Курс реформ требовал идейно-теоретического обоснования. Знаменательно, что в ходе дискуссий обществоведов КНР в 80-х годах модернизация не только вышла на первое место, но и была осознана как цивилизационное явление «модернизация человека» (Го Циюн). Ученые предупреждали: «Если мы модернизируем только науку и технику, а не народ, осуществление модернизации будет всего лишь пустым лозунгом» (Тан Ицзэ). Они протестовали против узкого экономоцентризма: «Реформа экономической структуры требует соответственных изменений духовного состояния людей, характера культуры, социальной психологии» (Гао Чжансянь) [5, с. 50–51].

В последующий период модернизация прошла извилистый путь. Демократические устремления интеллигенции и студенчества были жестоко подавлены в мае 1989 г., однако с осени 1992 г. по инициативе Дэн Сяопина началась интенсивная реализация политики «реформ и открытости» в экономической сфере, открывшая дорогу рынку, частному бизнесу и иностранным инвестициям при сохранении директивного планирования и господстве государственной собственности.

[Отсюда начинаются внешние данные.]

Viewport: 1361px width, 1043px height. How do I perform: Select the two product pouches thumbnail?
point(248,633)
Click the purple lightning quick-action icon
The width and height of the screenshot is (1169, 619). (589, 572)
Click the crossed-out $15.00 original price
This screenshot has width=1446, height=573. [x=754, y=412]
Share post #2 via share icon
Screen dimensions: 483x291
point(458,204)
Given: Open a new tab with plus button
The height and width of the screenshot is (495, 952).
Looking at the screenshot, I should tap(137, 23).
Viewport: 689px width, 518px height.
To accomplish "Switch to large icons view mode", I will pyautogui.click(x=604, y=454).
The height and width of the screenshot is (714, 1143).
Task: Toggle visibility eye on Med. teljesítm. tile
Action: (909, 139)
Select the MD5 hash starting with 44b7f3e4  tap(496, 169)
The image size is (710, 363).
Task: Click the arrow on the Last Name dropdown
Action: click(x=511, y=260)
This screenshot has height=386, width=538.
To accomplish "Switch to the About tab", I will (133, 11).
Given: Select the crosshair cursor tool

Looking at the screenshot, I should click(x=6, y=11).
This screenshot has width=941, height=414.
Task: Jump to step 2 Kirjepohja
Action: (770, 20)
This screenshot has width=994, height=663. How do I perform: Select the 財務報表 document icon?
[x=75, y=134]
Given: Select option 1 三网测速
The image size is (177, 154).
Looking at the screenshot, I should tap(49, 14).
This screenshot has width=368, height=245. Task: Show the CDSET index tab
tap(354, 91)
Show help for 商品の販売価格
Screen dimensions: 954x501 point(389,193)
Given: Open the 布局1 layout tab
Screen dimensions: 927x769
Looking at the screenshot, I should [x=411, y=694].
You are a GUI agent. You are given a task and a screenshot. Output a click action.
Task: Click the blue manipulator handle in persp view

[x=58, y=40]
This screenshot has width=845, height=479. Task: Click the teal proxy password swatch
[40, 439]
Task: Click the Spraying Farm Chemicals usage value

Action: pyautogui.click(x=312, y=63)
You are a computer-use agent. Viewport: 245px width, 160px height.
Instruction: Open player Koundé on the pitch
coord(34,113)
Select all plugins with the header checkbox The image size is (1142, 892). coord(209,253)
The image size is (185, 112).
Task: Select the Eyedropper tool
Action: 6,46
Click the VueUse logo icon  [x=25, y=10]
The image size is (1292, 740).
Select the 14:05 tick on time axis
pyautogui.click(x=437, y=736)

В результате возникла причудливая социетальность, озадачивающая самих ученых КНР: ««Мы ввели социалистическую рыночную экономику, которая дает полный простор действию рыночного механизма, одновременно подчеркивая сильную макрорегуляторскую функцию правительства… Мы активно включились в глобализацию и модернизацию. Однако мы надеемся, что эта трансформация будет осуществлена под руководством Коммунистической партии Китая, под знаменем китаизированного марксизма и в рамках социализма… Наследуя и развивая замечательные исторические и культурные традиции Китая, мы в то же время стремимся быть в авангарде современной цивилизации (курсив мой. – А. Г.)» [13, c. 187–189].

Понятно, совместить столь разнородные элементы крайне непросто; к тому же признается, что функционирование «китаизированного марксизма» отныне «должно осуществляться на основе разума, а не средствами политического принуждения». Чтобы обрести «настоящий социальный консенсус» в таких условиях, необходимо – и понимание этого в общественной жизни КНР все более заметно – «вести диалог» с представителями других идеологий, обучаясь в рамках этого взаимодействия и «абсорбируя то рациональное, что в них содержится». Итак, создание «духовной основы социализма с китайской спецификой» видится в рамках широких подходов с использованием «инклюзивных методов» [16, c. 176–177], способных сплавить культурную традицию и курс перемен, партийную идеологию и западные теории.